▸ PROBLEM TO WORK ON: Copy out the listing that follows, exactly, without its pictures.

▸ SOURCE DATA:
□ □ □

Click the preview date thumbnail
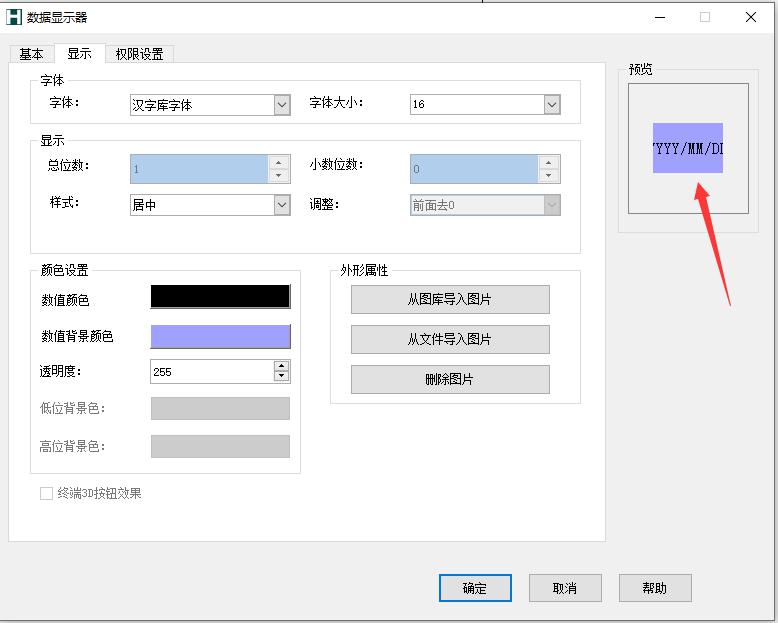The height and width of the screenshot is (623, 778). click(687, 148)
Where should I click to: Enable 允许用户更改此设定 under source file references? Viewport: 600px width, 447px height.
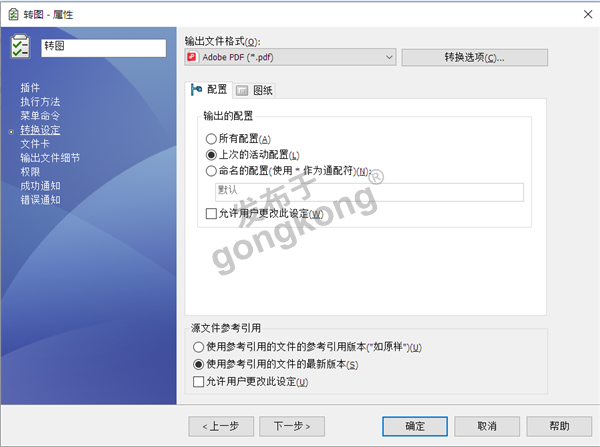coord(197,382)
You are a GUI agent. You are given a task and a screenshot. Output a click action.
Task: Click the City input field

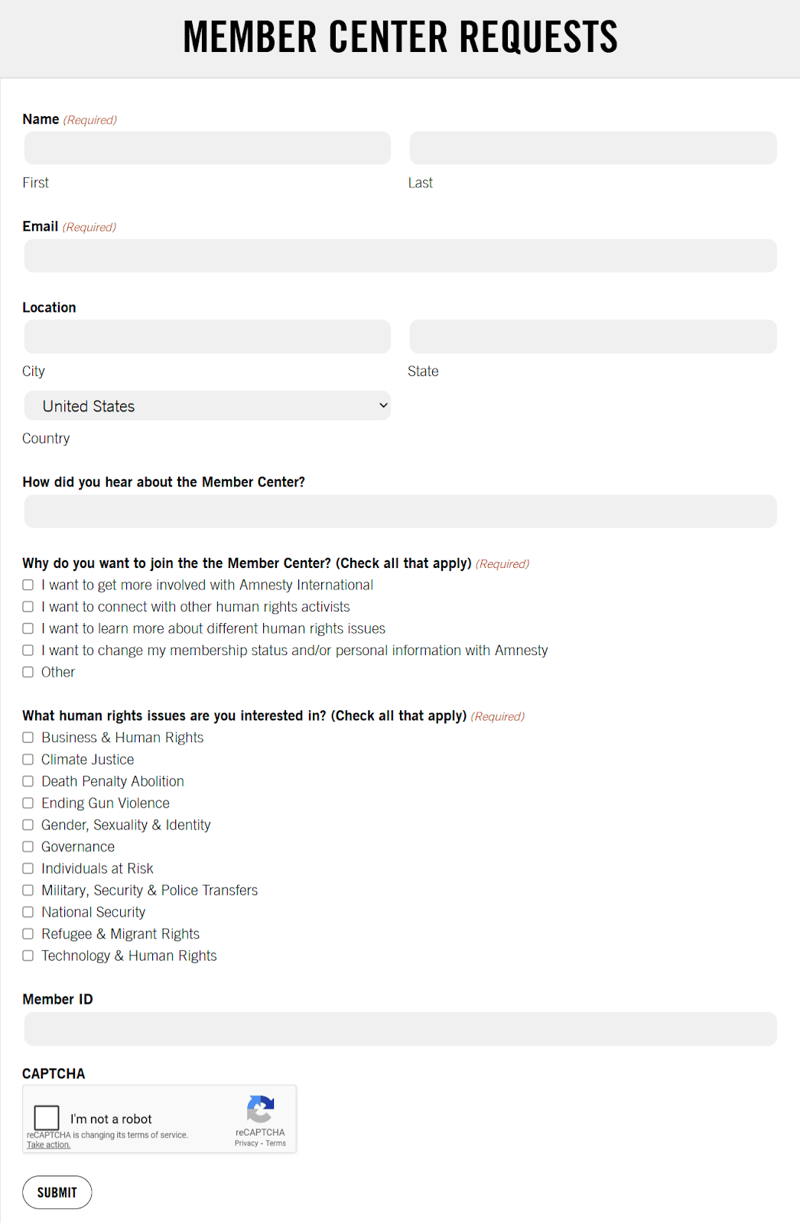click(x=207, y=336)
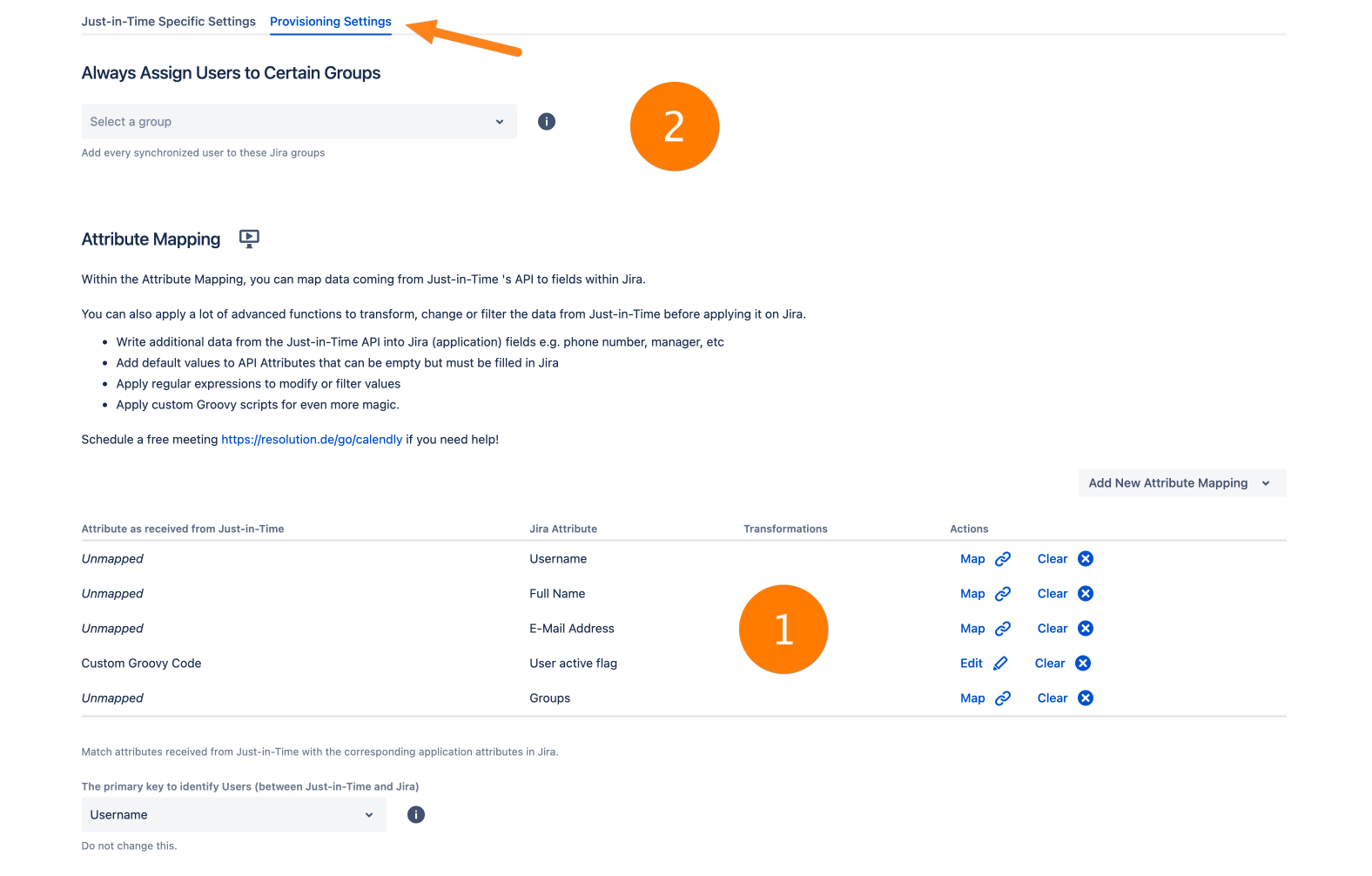
Task: Click the clear X icon for Groups row
Action: 1086,698
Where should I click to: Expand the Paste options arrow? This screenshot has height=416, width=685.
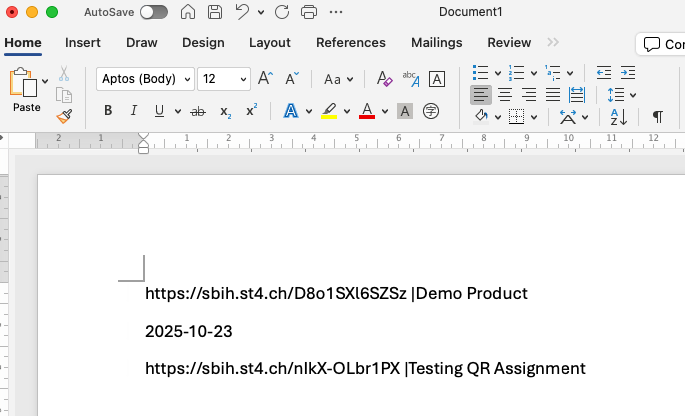pos(45,81)
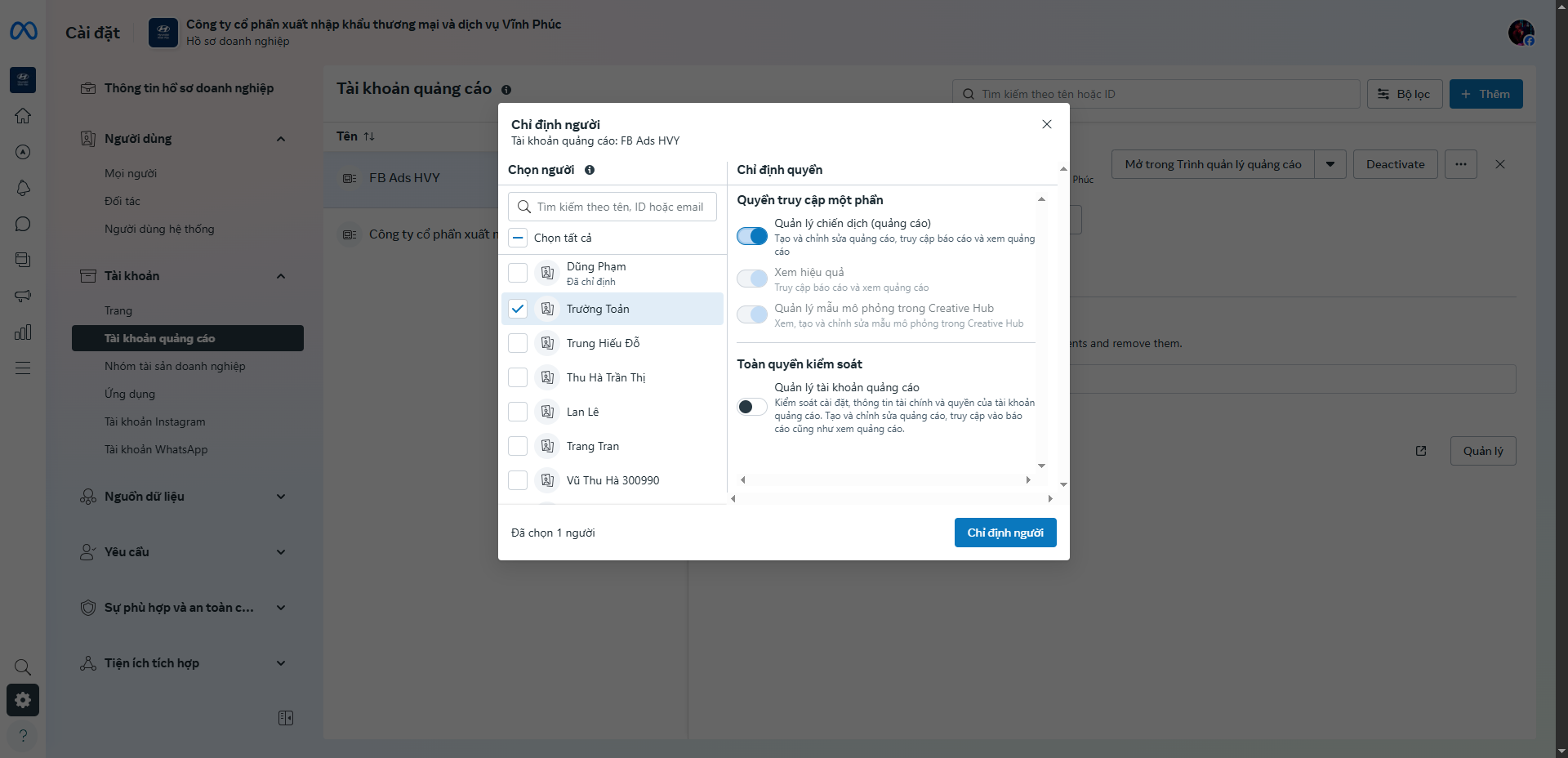Click the search magnifier icon in left rail
Screen dimensions: 1568x758
click(x=23, y=667)
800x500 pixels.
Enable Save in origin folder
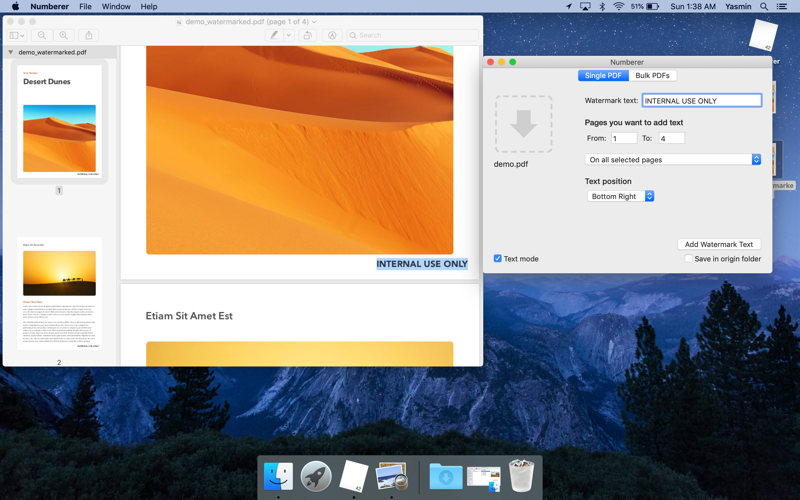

□ □ □

▸ SOLUTION TO THIS EXERCISE:
Click the preview date thumbnail
The height and width of the screenshot is (623, 778). click(687, 148)
Where should I click to: Enable 允许用户更改此设定 under source file references? Viewport: 600px width, 447px height.
coord(197,382)
You are a GUI agent. You are given a task and a screenshot. Output a click action.
Task: Click the City input field

click(x=207, y=336)
Task: Click the clear X icon for Groups row
Action: 1086,698
Where should I click to: Expand the Paste options arrow? This screenshot has height=416, width=685.
pos(45,81)
Click the search magnifier icon in left rail
Screen dimensions: 1568x758
click(x=23, y=667)
800x500 pixels.
Enable Save in origin folder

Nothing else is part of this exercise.